The Input
I'm receiving input from an external JSON source, which contain paths. Follow this:
datalake-dev/facial_recognition/
datalake-dev/facial_recognition/curation/google-search-images/this_is_a_dir.png/pic0.jpg
datalake-dev/facial_recognition/curation/google-search-images/this_is_a_dir.png/pic1.jpg
datalake-dev/facial_recognition/curation/google-search-images/this_is_a_dir.png/pic10.png
datalake-dev/facial_recognition/curation/google-search-images/this_is_a_dir.png/pic11.jpg
datalake-dev/facial_recognition/curation/google-search-images/this_is_a_dir.png/pic12.png
datalake-dev/facial_recognition/curation/google-search-images/this_is_a_dir.png/pic13.jpg
datalake-dev/facial_recognition/landing/input-images/
datalake-dev/facial_recognition/landing/input-images/this_is_a_dir.png
The Help
from this, I need to pass it on in an API / JSON / Dictionary format for further processing. So far I've been through one, two, three and four threads. Nothing has sufficed to solution.
The Required Output
From the paths I need to get Dictionary / JSON format in following way:
{
"curation":{
"google-search-images":[
{
"name":"pic0"
},
{
"name":"pic1"
}
]
},
"derived":{
"recognition-matches":[
{
"name":"img2"
}
],
"errors":[
{
"name":"foo"
}
]
}
}
In the above Dictionary / JSON the names curation
, google-search-images
, this_is_a_dir.png
are all directories. I need something that recursively puts them into dictionary based on length of these paths.
My Trial
for contents in result['Contents']:
directory_or_file_list = contents['Key'].split('/') # To identify if the path is pointing as file / directory
path = contents['Key']
splitted_path = path.split('/')
# ['datalake-dev', 'facial_recognition', 'landing', 'input-images', 'this_is_a_dir.png', 'pic0.jpg']
if '' in splitted_path:
splitted_path.pop()
all_paths.append(splitted_path)
# The object 'api' holds the dictionary expected.
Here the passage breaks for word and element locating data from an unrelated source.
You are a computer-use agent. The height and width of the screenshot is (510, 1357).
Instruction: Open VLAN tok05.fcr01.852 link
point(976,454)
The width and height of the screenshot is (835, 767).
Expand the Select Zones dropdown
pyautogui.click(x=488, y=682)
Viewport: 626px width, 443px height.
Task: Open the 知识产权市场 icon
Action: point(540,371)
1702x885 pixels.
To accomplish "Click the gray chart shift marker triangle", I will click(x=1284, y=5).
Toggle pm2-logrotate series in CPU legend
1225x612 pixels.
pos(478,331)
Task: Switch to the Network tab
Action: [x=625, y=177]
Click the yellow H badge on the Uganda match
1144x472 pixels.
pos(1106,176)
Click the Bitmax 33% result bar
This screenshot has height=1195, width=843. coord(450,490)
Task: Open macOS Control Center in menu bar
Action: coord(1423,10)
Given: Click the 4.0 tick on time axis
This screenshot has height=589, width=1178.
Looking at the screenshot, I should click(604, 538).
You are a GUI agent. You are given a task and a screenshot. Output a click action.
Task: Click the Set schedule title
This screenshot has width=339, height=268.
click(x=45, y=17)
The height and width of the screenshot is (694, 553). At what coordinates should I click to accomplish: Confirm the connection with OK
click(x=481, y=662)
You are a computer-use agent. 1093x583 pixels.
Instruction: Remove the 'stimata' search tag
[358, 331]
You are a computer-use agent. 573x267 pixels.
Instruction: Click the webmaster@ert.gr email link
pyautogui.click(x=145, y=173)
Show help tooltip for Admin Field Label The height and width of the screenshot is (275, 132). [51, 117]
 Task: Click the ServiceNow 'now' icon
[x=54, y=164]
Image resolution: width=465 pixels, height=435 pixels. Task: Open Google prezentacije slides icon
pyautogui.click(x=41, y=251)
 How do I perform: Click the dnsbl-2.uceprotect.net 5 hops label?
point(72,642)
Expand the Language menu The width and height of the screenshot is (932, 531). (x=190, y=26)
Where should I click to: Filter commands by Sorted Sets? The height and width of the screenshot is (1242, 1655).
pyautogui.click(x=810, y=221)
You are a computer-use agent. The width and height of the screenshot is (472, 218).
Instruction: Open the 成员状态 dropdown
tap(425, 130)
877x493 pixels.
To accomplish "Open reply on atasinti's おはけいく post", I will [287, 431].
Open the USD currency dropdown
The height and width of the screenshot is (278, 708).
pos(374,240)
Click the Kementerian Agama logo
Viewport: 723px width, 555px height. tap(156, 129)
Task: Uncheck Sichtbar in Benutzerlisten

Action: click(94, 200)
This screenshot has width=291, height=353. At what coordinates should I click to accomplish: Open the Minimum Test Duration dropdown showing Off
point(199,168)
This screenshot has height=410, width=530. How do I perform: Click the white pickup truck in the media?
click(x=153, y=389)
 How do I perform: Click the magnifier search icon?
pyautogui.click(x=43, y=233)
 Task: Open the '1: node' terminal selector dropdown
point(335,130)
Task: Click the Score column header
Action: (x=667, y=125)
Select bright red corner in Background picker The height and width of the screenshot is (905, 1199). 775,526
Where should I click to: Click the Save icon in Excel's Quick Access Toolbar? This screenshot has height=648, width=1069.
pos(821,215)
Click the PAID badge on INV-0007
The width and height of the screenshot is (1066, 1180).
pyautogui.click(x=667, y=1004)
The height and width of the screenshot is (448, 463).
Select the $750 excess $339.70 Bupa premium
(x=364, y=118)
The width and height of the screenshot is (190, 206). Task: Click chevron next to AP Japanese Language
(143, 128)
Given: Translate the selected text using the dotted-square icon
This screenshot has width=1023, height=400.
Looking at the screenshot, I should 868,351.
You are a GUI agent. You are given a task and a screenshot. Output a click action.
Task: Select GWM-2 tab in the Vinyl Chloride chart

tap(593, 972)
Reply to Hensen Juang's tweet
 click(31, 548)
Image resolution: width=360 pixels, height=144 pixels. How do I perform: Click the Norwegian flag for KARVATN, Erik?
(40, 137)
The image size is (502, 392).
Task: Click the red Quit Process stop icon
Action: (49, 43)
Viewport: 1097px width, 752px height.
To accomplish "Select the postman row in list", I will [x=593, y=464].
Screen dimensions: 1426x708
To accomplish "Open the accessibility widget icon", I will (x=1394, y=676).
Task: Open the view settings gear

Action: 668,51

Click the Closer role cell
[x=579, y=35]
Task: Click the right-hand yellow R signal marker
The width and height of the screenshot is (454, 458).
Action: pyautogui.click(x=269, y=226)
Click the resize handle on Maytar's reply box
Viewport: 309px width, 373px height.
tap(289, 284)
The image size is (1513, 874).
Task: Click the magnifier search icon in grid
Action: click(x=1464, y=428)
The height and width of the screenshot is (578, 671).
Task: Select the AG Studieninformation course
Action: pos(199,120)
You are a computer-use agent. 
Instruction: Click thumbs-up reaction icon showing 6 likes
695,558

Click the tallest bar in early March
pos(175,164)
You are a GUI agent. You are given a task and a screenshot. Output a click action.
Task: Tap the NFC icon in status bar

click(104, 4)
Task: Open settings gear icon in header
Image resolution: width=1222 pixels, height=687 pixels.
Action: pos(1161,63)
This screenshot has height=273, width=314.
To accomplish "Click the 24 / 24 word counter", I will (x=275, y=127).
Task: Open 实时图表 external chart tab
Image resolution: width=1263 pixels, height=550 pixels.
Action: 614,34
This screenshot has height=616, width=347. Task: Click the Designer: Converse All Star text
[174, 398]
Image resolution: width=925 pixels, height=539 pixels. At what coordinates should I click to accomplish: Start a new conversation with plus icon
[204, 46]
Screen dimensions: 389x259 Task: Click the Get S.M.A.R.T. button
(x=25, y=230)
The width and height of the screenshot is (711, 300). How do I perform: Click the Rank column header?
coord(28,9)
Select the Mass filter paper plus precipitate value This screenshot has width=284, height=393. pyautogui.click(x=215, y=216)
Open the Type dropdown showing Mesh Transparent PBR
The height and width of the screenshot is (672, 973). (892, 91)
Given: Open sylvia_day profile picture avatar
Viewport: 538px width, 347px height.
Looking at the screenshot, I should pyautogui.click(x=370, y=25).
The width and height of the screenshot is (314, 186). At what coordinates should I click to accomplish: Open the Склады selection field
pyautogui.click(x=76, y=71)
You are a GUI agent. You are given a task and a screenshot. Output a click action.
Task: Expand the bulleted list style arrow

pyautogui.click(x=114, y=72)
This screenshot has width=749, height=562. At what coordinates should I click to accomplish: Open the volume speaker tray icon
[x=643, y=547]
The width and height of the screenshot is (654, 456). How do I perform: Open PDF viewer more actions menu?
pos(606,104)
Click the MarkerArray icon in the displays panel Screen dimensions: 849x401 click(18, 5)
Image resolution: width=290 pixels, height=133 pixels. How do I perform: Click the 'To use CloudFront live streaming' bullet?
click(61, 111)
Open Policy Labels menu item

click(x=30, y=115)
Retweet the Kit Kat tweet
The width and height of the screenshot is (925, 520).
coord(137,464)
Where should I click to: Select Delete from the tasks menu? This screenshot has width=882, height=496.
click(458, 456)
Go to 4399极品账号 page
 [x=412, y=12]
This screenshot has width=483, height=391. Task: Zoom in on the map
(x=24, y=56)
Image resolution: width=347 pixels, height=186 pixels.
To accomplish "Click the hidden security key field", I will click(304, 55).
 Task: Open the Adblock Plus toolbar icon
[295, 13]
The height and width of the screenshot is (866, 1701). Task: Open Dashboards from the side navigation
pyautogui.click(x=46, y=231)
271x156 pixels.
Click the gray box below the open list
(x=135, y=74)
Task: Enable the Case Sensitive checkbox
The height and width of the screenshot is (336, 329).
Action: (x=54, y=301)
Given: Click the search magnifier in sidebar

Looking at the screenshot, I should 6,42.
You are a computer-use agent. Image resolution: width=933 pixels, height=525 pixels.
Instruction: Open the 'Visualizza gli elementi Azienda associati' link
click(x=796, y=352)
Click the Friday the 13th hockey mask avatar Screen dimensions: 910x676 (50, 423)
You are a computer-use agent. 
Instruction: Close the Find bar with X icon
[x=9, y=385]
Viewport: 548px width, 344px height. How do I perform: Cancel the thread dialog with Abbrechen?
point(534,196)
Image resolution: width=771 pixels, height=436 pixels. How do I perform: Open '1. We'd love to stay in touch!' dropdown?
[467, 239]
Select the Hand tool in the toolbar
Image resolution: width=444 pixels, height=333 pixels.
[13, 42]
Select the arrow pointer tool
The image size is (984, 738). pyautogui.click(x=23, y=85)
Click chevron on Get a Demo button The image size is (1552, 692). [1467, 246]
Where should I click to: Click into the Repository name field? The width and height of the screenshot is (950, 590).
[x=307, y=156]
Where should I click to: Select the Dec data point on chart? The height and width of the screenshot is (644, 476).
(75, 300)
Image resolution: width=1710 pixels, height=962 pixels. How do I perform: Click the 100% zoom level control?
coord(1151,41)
api[splitted_path[0]] = splitted_path[1]
# api[splitted_path[0]] = {splitted_path[1] : {splitted_path[2] : [append_all_elements_under_this]} }
if directory_or_file_list[-1].split('.')[-1] in ['jpg', 'jpeg', 'png', 'tiff']:
print(path)
else:
print(path)
Note: Perhaps there is a way to hard code, but then I wouldn't post it here it that'd be the case. Also, no chance of using os.walk(). Been there done that. It isn't OS File system.
Any help beside my code is welcomed!